SUPPLIED TEXT
◆ ◆ ◆ ◆ ◆
As women move towards the menopause menstruation becomes erratic and eventually stops. There are a number of secondary effects described as 'menopausal symptoms' - see 'Presentation' section, below.

The climacteric, menopausal transition stage, or perimenopause, is the period of change leading up to the last period. The menopause itself is a retrospective diagnosis of the time when menstruation permanently ceases. It can only be defined with certainty after twelve months' spontaneous amenorrhoea.

Premature ovarian insufficiency (POI) occurs in around 1% of women under the age of 40 years and is a syndrome consisting of amenorrhoea, elevated gonadotrophins and oestrogen deficiency. The term early menopause is used for those women who go through their menopause between 40-45 years.

Menopause epidemiology

Population studies identify smoking and low socio-economic factors as being associated with premature menopause. Other factors which can affect the age at which women have their final period include age at menarche, parity, previous oral contraceptive history, BMI, ethnicity and family history.1 2

Many women do not seek medical advice for menopausal symptoms. Variations in consultation patterns for menopause may depend on many factors, including access to healthcare, cultural and educational differences, psychosocial difficulties and variation in symptom severity.
◆ ◆ ◆ ◆ ◆
WORK TASK A
Repeat the menopause passage word for word, beginning at "The climacteric, menopausal" and stopping after "months' spontaneous amenorrhoea.".
WORK TASK B
Summarize the menopause passage in two sentences.
The listing that follows is not needed for this work.

EXCERPTED RECORDS
◆ ◆ ◆ ◆ ◆
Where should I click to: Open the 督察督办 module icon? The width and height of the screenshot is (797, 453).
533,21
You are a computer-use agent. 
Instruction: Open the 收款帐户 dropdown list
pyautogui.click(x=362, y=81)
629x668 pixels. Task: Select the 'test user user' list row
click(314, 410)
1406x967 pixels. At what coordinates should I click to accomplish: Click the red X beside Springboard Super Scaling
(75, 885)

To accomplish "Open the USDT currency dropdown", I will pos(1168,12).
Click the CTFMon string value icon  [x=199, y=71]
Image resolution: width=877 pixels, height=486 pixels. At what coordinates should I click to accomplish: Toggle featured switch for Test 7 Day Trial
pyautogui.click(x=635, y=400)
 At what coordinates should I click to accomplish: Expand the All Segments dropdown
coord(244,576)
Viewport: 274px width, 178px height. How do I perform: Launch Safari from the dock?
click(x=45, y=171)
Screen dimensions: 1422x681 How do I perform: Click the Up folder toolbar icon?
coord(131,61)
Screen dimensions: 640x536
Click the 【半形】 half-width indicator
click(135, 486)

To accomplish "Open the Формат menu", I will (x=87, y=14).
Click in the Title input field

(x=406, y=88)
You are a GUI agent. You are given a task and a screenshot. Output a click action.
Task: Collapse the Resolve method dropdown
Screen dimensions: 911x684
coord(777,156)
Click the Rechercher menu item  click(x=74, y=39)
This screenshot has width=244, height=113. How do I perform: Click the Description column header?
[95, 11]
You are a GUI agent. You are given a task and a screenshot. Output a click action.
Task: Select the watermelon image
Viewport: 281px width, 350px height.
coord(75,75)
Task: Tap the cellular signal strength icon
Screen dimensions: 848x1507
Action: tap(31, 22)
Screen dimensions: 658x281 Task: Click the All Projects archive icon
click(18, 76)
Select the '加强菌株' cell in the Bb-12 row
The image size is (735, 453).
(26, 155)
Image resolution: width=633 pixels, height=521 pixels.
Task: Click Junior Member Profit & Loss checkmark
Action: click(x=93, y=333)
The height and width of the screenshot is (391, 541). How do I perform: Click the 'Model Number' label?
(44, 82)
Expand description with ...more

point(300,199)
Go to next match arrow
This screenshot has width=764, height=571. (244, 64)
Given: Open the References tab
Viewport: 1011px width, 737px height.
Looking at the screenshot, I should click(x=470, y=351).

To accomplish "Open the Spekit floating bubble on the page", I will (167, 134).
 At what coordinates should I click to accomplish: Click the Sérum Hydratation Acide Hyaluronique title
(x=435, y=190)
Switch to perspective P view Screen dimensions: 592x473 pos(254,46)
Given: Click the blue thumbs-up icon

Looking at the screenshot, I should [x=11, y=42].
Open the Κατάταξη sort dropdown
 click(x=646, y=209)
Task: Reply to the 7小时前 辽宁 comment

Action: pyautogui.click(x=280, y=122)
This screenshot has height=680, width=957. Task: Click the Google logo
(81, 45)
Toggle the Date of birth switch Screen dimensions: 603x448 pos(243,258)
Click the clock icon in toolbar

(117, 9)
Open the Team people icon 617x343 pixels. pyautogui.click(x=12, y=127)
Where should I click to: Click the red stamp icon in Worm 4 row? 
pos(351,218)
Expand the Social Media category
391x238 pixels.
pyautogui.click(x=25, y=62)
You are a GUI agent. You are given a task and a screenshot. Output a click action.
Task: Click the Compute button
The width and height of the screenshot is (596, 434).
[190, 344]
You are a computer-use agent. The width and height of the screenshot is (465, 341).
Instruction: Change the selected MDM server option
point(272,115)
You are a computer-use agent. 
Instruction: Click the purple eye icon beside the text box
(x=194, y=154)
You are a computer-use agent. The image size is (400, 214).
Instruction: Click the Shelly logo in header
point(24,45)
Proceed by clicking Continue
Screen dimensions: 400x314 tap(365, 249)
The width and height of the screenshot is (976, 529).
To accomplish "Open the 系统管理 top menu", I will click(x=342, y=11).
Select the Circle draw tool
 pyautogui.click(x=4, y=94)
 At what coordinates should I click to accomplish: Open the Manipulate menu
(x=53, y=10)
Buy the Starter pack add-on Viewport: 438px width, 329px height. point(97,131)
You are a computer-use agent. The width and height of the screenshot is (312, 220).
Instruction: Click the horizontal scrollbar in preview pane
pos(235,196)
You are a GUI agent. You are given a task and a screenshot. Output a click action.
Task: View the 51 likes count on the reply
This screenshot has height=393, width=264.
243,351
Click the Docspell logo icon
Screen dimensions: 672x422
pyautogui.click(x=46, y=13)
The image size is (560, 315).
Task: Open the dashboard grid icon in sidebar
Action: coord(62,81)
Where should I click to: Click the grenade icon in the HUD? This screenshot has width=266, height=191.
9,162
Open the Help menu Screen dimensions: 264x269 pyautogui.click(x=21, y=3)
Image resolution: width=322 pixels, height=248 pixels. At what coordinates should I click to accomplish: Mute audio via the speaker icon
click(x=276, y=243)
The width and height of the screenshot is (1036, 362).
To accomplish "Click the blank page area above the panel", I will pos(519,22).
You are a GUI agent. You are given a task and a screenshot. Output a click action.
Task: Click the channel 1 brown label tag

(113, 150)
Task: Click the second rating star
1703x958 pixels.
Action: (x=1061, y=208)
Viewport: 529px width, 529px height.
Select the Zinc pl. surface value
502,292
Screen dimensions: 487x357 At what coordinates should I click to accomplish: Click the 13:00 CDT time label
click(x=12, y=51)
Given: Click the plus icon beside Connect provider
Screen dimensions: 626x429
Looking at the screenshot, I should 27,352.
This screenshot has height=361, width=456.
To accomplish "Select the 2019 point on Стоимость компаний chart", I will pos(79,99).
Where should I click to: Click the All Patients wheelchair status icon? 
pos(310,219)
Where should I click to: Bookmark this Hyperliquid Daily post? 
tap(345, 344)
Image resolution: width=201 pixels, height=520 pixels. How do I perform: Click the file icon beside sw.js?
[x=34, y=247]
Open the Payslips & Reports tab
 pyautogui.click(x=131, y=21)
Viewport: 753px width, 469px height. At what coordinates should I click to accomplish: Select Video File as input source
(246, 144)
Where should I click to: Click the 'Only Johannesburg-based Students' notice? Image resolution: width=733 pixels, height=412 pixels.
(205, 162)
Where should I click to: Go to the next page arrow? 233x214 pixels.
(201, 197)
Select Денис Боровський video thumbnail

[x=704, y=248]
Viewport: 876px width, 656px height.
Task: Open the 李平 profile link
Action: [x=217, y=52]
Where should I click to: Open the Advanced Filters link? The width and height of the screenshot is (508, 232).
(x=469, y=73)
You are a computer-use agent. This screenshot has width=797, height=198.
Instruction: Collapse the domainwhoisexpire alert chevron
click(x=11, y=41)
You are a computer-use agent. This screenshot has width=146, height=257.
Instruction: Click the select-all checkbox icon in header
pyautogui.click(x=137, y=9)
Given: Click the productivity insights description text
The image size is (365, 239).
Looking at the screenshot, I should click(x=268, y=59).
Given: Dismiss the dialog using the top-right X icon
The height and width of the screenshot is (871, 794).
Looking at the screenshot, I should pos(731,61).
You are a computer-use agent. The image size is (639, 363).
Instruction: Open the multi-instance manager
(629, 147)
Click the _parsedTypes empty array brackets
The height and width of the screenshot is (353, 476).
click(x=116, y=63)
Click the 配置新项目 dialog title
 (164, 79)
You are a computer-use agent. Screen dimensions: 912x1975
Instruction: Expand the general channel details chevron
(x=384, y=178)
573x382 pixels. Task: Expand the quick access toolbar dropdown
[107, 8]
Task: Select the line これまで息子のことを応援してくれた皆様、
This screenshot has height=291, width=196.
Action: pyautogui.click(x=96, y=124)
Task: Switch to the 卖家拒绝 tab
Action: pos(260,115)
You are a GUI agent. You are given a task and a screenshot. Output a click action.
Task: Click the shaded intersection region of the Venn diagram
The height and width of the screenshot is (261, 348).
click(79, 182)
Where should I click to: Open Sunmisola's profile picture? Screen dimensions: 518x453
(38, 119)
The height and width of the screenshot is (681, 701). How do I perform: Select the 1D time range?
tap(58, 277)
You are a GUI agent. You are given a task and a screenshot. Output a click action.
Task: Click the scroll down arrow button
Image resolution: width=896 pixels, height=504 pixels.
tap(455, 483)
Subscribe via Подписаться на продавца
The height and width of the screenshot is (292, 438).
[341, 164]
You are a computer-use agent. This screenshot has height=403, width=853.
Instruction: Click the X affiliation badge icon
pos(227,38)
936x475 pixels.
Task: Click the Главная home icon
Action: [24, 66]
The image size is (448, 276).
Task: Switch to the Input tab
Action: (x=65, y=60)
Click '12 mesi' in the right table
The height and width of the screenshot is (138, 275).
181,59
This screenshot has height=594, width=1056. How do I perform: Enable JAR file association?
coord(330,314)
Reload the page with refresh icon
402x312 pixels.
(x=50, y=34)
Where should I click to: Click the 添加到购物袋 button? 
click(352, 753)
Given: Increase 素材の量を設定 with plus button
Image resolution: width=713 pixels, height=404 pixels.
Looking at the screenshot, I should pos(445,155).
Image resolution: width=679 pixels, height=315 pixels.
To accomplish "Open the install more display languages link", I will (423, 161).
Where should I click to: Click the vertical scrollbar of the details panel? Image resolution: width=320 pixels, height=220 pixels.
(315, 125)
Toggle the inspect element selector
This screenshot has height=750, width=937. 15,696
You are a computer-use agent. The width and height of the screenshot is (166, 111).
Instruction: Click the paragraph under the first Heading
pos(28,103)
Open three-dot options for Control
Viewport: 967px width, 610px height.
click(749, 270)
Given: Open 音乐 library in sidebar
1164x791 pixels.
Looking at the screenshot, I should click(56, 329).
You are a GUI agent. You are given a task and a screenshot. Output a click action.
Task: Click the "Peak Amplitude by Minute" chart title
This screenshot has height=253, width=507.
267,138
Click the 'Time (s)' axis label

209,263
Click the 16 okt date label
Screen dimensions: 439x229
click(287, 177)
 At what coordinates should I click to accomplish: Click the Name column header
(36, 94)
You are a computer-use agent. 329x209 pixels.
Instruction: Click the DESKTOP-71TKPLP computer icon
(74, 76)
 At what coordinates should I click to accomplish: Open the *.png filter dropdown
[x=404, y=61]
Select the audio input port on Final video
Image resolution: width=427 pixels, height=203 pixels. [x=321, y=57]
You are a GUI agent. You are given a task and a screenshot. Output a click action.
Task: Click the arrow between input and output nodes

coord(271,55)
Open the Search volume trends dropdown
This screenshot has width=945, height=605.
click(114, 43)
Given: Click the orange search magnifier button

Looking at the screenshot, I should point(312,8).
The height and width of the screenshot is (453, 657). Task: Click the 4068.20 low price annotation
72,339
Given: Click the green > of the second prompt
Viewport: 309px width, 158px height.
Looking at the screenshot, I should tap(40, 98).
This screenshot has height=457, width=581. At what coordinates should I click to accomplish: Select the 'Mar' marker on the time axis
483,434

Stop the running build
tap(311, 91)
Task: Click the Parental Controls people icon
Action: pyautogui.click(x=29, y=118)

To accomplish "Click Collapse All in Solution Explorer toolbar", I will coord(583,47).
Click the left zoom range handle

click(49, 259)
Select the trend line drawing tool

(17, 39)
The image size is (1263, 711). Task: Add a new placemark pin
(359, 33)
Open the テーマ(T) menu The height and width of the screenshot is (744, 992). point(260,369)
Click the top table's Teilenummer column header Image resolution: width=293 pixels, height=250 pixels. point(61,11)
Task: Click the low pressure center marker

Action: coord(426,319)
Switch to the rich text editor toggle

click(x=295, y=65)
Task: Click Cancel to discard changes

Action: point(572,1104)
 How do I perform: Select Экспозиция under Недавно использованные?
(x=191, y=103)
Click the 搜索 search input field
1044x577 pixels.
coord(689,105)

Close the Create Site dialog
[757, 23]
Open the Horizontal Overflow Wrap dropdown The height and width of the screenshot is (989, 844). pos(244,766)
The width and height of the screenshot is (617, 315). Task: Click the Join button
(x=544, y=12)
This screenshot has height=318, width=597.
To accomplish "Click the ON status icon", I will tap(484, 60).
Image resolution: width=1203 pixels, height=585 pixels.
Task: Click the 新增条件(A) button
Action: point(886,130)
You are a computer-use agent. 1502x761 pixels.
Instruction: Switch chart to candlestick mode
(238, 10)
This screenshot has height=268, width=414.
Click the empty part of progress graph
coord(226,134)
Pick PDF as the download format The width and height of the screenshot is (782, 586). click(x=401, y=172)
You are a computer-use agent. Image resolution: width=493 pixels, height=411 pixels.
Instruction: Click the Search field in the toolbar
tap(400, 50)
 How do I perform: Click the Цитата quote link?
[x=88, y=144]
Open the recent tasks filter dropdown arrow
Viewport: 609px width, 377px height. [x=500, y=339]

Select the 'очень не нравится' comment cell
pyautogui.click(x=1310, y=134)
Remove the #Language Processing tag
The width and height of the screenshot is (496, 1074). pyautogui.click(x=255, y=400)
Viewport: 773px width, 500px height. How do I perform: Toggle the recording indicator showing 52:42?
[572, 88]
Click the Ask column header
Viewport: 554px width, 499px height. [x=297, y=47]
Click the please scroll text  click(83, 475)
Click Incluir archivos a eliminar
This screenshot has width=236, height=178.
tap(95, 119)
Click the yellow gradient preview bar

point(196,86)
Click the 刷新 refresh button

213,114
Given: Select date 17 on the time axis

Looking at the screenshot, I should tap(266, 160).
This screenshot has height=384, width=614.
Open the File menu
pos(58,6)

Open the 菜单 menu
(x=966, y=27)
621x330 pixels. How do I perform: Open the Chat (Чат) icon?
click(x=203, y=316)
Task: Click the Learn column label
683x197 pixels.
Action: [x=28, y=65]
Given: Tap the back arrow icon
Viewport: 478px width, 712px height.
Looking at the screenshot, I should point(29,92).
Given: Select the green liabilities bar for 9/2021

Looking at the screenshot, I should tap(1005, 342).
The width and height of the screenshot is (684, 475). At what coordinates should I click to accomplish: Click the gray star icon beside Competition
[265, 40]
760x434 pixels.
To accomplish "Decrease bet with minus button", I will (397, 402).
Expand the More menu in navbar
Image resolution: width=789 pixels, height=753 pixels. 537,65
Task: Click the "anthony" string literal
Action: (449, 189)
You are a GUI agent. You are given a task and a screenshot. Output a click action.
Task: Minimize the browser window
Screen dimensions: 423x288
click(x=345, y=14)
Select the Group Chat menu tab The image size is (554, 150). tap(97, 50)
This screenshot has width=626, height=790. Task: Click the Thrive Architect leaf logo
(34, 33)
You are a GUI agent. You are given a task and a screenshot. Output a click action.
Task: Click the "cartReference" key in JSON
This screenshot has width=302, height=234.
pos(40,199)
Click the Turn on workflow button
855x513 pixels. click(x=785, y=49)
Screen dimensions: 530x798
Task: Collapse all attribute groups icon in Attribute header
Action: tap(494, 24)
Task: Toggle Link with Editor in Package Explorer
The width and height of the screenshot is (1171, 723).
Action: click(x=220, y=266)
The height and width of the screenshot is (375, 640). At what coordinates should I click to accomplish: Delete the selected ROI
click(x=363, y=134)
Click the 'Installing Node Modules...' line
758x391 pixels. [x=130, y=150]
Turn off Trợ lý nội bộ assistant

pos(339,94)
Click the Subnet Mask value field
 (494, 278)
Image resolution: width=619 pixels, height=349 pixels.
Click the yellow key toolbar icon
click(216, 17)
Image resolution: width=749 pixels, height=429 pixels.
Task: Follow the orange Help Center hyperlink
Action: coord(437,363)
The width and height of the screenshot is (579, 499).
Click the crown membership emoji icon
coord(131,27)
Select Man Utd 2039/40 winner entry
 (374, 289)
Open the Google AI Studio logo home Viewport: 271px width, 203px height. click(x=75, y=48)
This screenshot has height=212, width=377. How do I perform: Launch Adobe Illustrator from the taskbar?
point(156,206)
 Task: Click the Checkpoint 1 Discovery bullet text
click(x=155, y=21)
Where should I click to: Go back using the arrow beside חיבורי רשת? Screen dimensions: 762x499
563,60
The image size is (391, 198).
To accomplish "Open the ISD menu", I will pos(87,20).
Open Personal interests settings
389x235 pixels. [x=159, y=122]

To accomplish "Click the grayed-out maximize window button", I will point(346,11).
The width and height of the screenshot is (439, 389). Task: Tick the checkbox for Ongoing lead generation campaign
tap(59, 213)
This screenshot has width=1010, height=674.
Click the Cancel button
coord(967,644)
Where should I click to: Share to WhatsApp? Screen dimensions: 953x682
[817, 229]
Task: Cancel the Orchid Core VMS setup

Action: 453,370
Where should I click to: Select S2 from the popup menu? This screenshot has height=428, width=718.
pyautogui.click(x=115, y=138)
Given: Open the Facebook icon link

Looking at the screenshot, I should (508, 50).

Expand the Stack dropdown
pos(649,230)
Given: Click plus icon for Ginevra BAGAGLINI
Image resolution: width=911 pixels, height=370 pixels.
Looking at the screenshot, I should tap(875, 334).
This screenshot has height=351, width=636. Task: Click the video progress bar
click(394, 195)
◆ ◆ ◆ ◆ ◆
ANSWER SPACE A
The climacteric, menopausal transition stage, or perimenopause, is the period of change leading up to the last period. The menopause itself is a retrospective diagnosis of the time when menstruation permanently ceases. It can only be defined with certainty after twelve months' spontaneous amenorrhoea.

ANSWER SPACE B
Menopause is the permanent end of menstruation, which becomes erratic beforehand and can only be confirmed after twelve months of spontaneous amenorrhoea. Smoking and low socio-economic factors are associated with premature menopause, other factors such as age at menarche, parity, BMI, ethnicity and family history can affect the age of the final period, and many women do not seek medical advice for their symptoms.